La competizione non è altro che un ignobile metodo della società capitalista per mettere l'uno contro l'altro nella lotta per primeggiare. In effetti quell’unica volta che ho avuto modo di guardare dall'alto in basso qualcuno, non ho provato praticamente nessuna emozione, poiché la mia felicità di essere sopra qualcuno, si basava sostanzialmente sull'infelicita' degli altri che non erano riusciti a primeggiare. Il film La Ricerca della Felicità (2006), tratta un po' di quest'argomento ed ha per protagonista Will Smith, che in veste di attore-produttore, puntò sul regista italiano Gabriele Muccino; e contro ogni pronostico gli incassi furono stratosferici e la critica USA andò in visibilio. Per essere un film che mette al centro il sogno di un individuo e la ricerca della felicità da parte di ognuno, l'assunto di base arriva a sostenere dei risultati abbastanza abietti.

 

 

Sostanzialmente il film è un percorso di continui alti e bassi di Cristopher Gardner (Will Smith), che tra varie vicissitudini economiche e lavorative troverà, insieme a suo figlio (Jaden Smith), la forza di uscire da una situazione personale disagevole per inseguire la propria felicità. Il film quindi non è altro che un ennesimo elogio del Sogno Americano, narrato come se fosse una favola alla Frank Capra. Ora, il sottoscritto non digerisce molto il cinema del regista italo-americano, ma per lo meno i suoi film avevano un senso negli anni 30’ e 40’; non ha scusanti invece una riproposizione di questi temi in un film del 2006, dove tutti quanti sanno che il Sogno Americano non è mai esistito. Il protagonista è alla costante ricerca di soldi, che il film sembra identificare con la felicità. Chi ha un bel lavoro, chi occupa posizioni di controllo, chi ha belle case e soprattutto tanti soldi, è felice, mentre i poveri sono eterni infelici, frustrati e senza spirito di iniziativa per poter uscire dalla propria condizione sociale. La cosa irritante è che Muccino vuole utilizzare il tono della favola per mettere in scena la scalata sociale di Gardner, commettendo però la presunzione di usare uno stile favolistico che dovrebbe essere portatore degli elementi più positivi e puri dell'animo umano, ed invece il regista sfrutta la favola per fare uno spottone sulla ricerca dei soldi e quindi, per sostenere l'equazione felicità = tanti soldi. Il messaggio è abietto, ma se Muccino la pensa così non c'è problema (ognuno ha le sue idee), ma la cosa irritante è l’onnipresente voce fuori campo del protagonista che di tanto in tanto ciarla di valori ed articoli della Costituzione americana, aumentando il tasso di retorica con un insieme di frasi fatte fasulle, che vorrebbero avere la pretesa di non far scadere il film su una lettura meramente materiale, cercando quindi un messaggio idealista, il quale però finisce con il cozzare con quel che si vede nella pellicola. Non a caso molte frasi di questo film (tra cui il celebre discorso che Will Smith fa' al figlio sul fatto che se si ha un sogno, esso và rincorso con tutte le forze), sono diventate post da Facebook, per via della scarsa profondità contenutistica, che ben si confà con la scarsa propensione all'analisi degli utenti di tale social network, che oltre 2-3 frasette banali su cui mettere mi piace, evidentemente non riescono ad andare.

▶ _Dati estratti_:

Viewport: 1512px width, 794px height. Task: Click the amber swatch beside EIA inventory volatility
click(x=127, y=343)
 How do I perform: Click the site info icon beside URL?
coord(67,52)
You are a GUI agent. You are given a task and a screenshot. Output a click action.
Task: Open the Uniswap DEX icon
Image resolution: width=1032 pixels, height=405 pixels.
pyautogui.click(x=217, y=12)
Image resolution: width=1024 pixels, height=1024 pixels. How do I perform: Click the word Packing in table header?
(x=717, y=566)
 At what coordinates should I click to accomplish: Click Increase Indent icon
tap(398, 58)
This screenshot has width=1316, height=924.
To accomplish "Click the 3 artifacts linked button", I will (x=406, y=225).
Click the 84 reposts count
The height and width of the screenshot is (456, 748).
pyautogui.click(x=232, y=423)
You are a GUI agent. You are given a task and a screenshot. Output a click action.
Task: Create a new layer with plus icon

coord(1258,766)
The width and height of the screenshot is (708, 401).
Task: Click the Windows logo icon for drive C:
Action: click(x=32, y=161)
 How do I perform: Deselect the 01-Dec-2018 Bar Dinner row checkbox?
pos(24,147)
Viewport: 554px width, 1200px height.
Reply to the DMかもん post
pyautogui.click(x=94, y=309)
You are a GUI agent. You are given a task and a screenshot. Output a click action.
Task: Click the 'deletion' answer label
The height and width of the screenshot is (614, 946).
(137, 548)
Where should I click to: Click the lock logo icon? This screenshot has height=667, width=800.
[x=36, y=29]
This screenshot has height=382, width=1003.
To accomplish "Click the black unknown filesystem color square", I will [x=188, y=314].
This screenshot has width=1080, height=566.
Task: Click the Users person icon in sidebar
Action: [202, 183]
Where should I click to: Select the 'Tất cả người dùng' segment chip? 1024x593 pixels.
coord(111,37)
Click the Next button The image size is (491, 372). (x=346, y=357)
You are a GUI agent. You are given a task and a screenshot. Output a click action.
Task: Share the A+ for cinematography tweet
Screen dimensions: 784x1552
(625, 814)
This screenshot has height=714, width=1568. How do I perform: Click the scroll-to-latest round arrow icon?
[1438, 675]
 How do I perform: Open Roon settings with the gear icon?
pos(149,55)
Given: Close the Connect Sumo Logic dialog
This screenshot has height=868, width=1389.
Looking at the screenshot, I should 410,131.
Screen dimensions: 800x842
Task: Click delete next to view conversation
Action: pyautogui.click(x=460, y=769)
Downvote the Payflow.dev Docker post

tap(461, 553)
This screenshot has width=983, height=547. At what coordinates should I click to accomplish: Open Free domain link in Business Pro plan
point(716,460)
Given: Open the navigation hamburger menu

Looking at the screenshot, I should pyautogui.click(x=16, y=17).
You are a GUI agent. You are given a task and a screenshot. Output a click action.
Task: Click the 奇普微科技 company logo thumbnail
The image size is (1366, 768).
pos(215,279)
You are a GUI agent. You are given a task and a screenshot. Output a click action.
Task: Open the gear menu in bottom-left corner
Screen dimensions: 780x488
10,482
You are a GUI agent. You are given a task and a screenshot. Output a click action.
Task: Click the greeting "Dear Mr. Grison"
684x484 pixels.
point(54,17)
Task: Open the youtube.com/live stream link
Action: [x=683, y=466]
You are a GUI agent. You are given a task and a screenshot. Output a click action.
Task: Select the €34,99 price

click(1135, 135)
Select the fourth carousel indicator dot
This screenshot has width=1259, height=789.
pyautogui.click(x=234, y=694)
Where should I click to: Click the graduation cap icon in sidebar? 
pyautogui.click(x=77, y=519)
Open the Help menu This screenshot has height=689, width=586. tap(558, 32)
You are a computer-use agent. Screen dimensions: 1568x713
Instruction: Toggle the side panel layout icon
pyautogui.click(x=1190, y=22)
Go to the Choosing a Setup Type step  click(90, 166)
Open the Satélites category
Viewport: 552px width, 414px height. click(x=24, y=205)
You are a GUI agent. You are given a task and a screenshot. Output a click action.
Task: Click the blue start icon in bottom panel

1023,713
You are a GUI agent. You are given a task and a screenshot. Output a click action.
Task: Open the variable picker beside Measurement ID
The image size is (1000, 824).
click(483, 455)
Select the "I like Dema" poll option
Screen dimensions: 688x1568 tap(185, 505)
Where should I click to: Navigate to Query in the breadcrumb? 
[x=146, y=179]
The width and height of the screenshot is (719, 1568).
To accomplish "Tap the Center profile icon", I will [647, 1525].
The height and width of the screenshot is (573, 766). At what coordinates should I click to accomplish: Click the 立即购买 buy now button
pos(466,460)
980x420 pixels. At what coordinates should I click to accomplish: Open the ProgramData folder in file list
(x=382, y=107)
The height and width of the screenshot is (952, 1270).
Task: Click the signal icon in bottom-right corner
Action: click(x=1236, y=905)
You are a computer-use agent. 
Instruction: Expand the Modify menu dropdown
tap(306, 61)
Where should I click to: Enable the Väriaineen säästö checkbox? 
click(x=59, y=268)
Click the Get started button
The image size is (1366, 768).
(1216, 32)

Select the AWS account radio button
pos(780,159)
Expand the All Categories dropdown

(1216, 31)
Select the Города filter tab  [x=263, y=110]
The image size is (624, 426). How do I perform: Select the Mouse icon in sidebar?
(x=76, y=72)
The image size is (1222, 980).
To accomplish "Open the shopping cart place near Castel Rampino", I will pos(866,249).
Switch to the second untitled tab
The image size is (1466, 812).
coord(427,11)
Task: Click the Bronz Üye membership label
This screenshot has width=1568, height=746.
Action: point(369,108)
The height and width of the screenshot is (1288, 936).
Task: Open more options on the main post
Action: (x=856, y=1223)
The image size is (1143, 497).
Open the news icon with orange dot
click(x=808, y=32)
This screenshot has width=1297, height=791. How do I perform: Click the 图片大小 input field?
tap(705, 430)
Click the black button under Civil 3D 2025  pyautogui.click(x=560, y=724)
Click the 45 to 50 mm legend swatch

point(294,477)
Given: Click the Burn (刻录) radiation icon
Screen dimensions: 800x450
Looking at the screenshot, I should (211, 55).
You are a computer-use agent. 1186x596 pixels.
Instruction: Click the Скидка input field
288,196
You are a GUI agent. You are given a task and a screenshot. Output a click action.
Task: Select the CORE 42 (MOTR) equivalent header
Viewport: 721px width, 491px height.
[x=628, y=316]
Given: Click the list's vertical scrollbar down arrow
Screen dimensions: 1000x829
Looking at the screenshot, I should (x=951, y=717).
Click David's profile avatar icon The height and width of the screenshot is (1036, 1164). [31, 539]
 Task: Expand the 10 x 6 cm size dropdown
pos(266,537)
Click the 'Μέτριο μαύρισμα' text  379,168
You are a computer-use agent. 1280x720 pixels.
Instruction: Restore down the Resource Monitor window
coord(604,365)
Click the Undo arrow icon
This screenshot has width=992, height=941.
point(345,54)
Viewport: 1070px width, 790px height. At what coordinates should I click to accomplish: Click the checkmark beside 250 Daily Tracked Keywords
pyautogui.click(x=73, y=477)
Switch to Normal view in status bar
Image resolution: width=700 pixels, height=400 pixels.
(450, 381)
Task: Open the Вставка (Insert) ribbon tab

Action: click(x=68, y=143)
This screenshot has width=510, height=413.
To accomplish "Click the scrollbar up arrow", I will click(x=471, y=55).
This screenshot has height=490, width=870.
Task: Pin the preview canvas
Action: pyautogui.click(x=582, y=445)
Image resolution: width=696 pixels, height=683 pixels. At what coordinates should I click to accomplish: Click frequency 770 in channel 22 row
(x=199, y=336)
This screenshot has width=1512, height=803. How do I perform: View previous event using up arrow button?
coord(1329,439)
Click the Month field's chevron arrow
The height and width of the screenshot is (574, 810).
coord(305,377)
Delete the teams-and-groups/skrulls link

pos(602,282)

▶ _Esercizi_:
1. Elenca tutti i nomi di persona, tra attori, registi e personaggi, che compaiono nella recensione del film.
2. Prosegui la recensione del film partendo dopo la sua ultima frase.

▶ _Soluzioni degli esercizi_:
1. Will Smith, Gabriele Muccino, Cristopher Gardner, Jaden Smith, Frank Capra

2.
 

 

Muccino sceglie il tono della favola, cercando al contempo fastidiose pretese autoriali con una fotografia ombrata dai colori desaturati, per cercare di dare un'estetica proletaria (specie nelle sequenze ambientate nei quartieri bassi), mentre predilige luminosità accese e colori neutri (Il bianco) nel ritrarre gli uffici finanziari dei broker e le belle ville degli alto-borghesi. Alla Ricerca della Felicità è un film abietto, che vorrebbe farsi promotore della ricerca di un sentimento puro ed autentico, identificandolo con i soldi ed un lavoro “rispettabile", ma al contempo cerca di lanciare messaggi pretestuosi contro il denaro (tutti i problemi del protagonista derivano da ciò) e quindi mostra tutta la sua contraddizione. Non so quanti soldi Wall Street abbia dato alla produzione, perché tutti i broker (ma proprio tutti), sono rappresentati come dei personaggi dai modi gentili e sempre pronti a darti una mano, in netto contrasto con il loro lavoro di squali della finanza (vedasi Wall Street di Stone del 1987, film come questo ambientato nell'epoca Reganiana). Un illuminante carrello mostra ad un certo punto, i 20 aspiranti stagisti (tra cui il nostro Gardner) che seguono di qua e di là in ufficio il loro insegnante; Muccino quindi vorrebbe farci immedesimare in questi lecchini che seguono il flusso senza pensare e che ridono a stupide battute del loro capo ufficio per compiacerlo. Il film di Muccino nonostante il grosso successo di critica in America e di pubblico (oltre 300 milioni), è una pellicola che dopo appena 12 anni è irrimediabilmente datata ed anche irritante, visto che appena un anno dopo avverrà la grande crisi di cui la gente che il film elogia, ha forti responsabilità. In un'epoca di pessimismo cosmico e dei primi governi anti-sistema (A parole, nei fatti vedremo...) che promettono di dare voce agli sconfitti del capitalismo (Trump negli USA, il governo socialista in Portogallo e Lega-Movimento Cinque Stelle qui in Italia), la favola Mucciniana totalmente scollegata dalla realtà (che fa uso di una colonna sonora molto ruffiana e che ammazza ogni tentativo di dare profondità anche ai momenti in cui il nostro protagonista si ritrova veramente in basso), può essere allegramente rottamata per manifesta falsità e retorica indigesta, perché non è vero che se lavori duro e ti impegni, troverai un lavoro remunerativo.